# [To-do item]
Please check each statement against the discussion about printing swerve module parts and answer yes or no, quoting the exact words of the discussion that settle it. (a) One spool of onyx is enough for a complete chassis of four modules. (b) The top plate holds the frame together. (c) Eiger tends to underestimate print time.

(Document text begins)

In my experience Eiger usually overestimates the print time a bit, so it probably takes less then 18 hours in reality. Given the material usage, you can get a complete chassis (4 modules) out of one spool of onyx and have some left.


Yes, everything fits on the bed for one long print but, is that the best strategy? Parts that are that close require printing every part one layer at a time for each one. That will result in a significant amount of time between each layer. This can result in less layer adhesion. Each layer will cool significantly before the next. While the part may look good, The layer adhesion issue can be an issue when the part is repeatedly stressed. It’s a swerve module. It will have a stressful life. Some have questioned using nylon CF for the main plate. We have used nylon CF and printed polycarb for our main plate and so far it is holding up. I still question the amount of material at the axial on the wheel supports. If there are barriers like 2020, I would thicken them even if it will not be as pretty.

I have not found Markforged parts to suffer from this at all. I have done pretty much all printed parts for the last 3 seasons of robots, as well as various personal projects this way. Another reason I love using MF, simplicity, ease of use, it just plain works.

The main plate is aluminum. The top plate is printed as it doesn’t really see any load other then acting as a top gusset for the frame tubes. The bottom aluminum plate is what the main bearing is mounted to and is doing the heavy lifting for holding the frame together, along with the corner block.

(Document text ends)
(Supplied material begins)

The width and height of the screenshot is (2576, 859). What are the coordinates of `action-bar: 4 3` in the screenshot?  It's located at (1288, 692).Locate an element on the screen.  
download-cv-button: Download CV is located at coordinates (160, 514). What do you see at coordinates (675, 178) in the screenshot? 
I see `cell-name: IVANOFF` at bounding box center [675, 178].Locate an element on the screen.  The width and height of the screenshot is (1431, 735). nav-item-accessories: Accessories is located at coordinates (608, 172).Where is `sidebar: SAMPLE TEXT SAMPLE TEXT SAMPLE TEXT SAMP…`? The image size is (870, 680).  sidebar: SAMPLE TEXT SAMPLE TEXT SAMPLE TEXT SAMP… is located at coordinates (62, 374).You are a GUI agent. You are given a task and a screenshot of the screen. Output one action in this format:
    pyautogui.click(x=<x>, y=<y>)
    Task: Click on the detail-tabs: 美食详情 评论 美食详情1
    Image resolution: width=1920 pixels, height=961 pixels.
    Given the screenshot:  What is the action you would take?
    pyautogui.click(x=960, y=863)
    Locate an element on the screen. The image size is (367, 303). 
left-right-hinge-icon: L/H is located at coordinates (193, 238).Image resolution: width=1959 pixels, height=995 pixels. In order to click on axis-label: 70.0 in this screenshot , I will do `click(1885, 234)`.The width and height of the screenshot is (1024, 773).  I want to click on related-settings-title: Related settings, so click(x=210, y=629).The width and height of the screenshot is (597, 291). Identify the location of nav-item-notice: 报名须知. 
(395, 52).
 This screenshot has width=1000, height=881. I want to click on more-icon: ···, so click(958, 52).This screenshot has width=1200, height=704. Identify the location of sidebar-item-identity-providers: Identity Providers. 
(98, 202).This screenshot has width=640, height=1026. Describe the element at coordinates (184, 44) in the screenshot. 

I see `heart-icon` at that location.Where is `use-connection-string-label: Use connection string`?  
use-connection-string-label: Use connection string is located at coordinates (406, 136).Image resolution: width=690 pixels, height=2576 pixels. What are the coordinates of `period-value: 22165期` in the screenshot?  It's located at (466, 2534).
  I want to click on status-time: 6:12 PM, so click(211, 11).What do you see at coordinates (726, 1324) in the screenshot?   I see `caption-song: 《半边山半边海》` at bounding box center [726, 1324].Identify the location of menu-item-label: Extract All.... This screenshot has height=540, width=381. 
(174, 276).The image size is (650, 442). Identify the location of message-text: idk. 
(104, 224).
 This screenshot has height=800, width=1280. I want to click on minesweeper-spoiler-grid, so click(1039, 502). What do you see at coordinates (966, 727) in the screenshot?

(Supplied material ends)

# [Result below]
(a) Yes: "you can get a complete chassis (4 modules) out of one spool of onyx and have some left."
(b) No: "The bottom aluminum plate is what the main bearing is mounted to and is doing the heavy lifting for holding the frame together"
(c) No: "In my experience Eiger usually overestimates the print time a bit"